**DIRECTIVE**
Repeat all the rows below verbatim, keeping every line and character unchanged.

===== DATA FOR THIS EXERCISE =====

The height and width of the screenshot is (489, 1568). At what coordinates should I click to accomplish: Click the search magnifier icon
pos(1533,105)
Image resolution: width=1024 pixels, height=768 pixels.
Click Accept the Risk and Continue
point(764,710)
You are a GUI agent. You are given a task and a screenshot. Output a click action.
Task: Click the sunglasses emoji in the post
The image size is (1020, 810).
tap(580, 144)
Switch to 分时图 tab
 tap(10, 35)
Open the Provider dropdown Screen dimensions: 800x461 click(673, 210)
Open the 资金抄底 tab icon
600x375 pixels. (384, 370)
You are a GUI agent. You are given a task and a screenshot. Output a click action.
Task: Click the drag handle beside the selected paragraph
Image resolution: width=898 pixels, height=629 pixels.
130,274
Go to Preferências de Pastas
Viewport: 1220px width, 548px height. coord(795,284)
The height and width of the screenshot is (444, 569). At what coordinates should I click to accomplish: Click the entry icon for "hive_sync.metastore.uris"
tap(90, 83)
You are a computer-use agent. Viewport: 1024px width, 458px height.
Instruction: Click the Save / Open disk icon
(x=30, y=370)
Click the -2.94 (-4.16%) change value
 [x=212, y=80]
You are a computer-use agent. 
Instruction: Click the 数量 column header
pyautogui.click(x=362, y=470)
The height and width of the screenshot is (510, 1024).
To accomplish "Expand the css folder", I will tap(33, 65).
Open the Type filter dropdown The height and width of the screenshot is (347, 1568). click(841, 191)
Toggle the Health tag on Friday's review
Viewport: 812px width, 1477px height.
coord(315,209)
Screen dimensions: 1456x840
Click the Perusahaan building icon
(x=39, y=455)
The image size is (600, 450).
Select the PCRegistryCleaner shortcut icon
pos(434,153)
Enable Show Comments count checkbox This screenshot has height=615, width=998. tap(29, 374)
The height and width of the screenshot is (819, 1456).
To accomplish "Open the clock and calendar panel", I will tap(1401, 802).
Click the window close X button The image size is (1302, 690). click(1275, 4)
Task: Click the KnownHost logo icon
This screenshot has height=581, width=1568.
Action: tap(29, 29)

=====

**ANSWER TO THIS TASK**
The height and width of the screenshot is (489, 1568). At what coordinates should I click to accomplish: Click the search magnifier icon
pos(1533,105)
Image resolution: width=1024 pixels, height=768 pixels.
Click Accept the Risk and Continue
point(764,710)
You are a GUI agent. You are given a task and a screenshot. Output a click action.
Task: Click the sunglasses emoji in the post
The image size is (1020, 810).
tap(580, 144)
Switch to 分时图 tab
 tap(10, 35)
Open the Provider dropdown Screen dimensions: 800x461 click(673, 210)
Open the 资金抄底 tab icon
600x375 pixels. (384, 370)
You are a GUI agent. You are given a task and a screenshot. Output a click action.
Task: Click the drag handle beside the selected paragraph
Image resolution: width=898 pixels, height=629 pixels.
130,274
Go to Preferências de Pastas
Viewport: 1220px width, 548px height. coord(795,284)
The height and width of the screenshot is (444, 569). At what coordinates should I click to accomplish: Click the entry icon for "hive_sync.metastore.uris"
tap(90, 83)
You are a computer-use agent. Viewport: 1024px width, 458px height.
Instruction: Click the Save / Open disk icon
(x=30, y=370)
Click the -2.94 (-4.16%) change value
 [x=212, y=80]
You are a computer-use agent. 
Instruction: Click the 数量 column header
pyautogui.click(x=362, y=470)
The height and width of the screenshot is (510, 1024).
To accomplish "Expand the css folder", I will tap(33, 65).
Open the Type filter dropdown The height and width of the screenshot is (347, 1568). click(841, 191)
Toggle the Health tag on Friday's review
Viewport: 812px width, 1477px height.
coord(315,209)
Screen dimensions: 1456x840
Click the Perusahaan building icon
(x=39, y=455)
The image size is (600, 450).
Select the PCRegistryCleaner shortcut icon
pos(434,153)
Enable Show Comments count checkbox This screenshot has height=615, width=998. tap(29, 374)
The height and width of the screenshot is (819, 1456).
To accomplish "Open the clock and calendar panel", I will tap(1401, 802).
Click the window close X button The image size is (1302, 690). click(1275, 4)
Task: Click the KnownHost logo icon
This screenshot has height=581, width=1568.
Action: tap(29, 29)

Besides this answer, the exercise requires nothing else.